Some people seem to think so.
When Saudi Arabian Crown Prince Mohammad bin Salman proposed building a 110-mile horizontal urban “skyscraper” called the Line near the border of Jordan and Egypt in 2020—the centerpiece of a vast new planned city called NEOM—many of the world’s most prestigious firms clamored to sign up. These ranged from the usual suspects of neoliberal future-making, like Thom Mayne’s aesthetically erratic outfit Morphosis, to firms that inherited the city-building impulses of modernism, such as Peter Cook and an I.M. Pei–less Pei Cobb Freed.
All of this, of course, was managed by the notorious architecture-and-construction-slash-defense-contractor AECOM, which also happens to be handling the structural logistics for Donald Trump’s ballroom and Benjamin Netanyahu’s sinister, NEOM-esque Gaza 2035 master plan.
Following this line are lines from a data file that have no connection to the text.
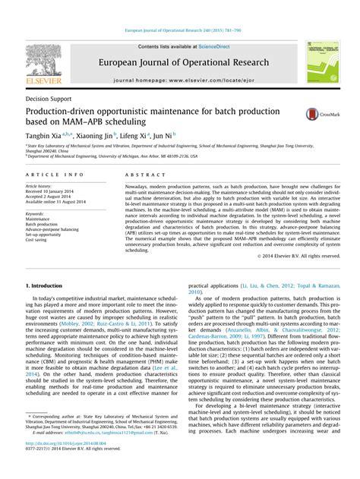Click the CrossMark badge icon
pos(317,114)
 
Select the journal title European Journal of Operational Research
pos(178,61)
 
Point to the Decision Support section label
pos(47,99)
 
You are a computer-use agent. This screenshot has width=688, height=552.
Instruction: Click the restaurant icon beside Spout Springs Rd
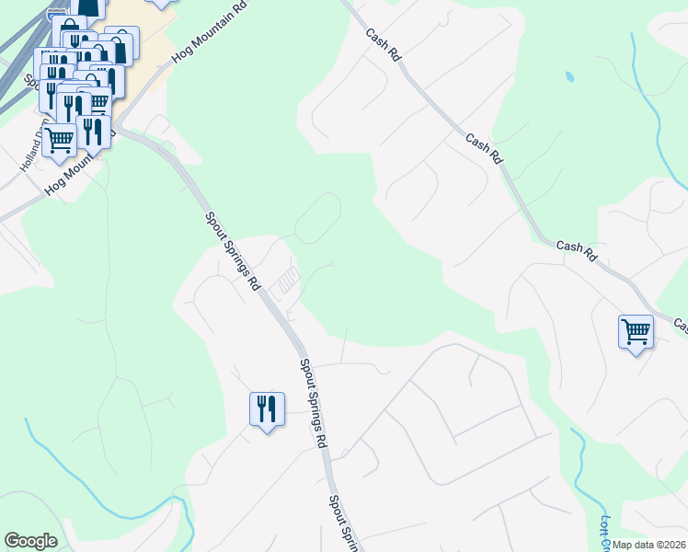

Its downfall was recently confirmed in a long Financial Times exposé detailing how the scope of bin Salman’s vision has shrunk to basically nothing. The “chandelier” (the central upside-down skyscraper) was derailed by the fact that the earth spins, the wind blows, and human waste can’t be flushed upward. THE LINE’s reflective surface and wind-turbine farm basically created a bird-slaughtering machine along one of the world’s most important migratory routes. Meanwhile, amid a culture of secrecy and retribution, architects and planners were basically forced to agree with whatever bin Salman thought was interesting or worthwhile, a process that mostly relied on a nonstop parade of spectacular renderings.
Was it not humiliating to have to pretend that Saudi Arabia’s sustainability goals were legitimate while the construction materials and transportation behind its projects wrested more carbon from the earth than most small countries do in a year?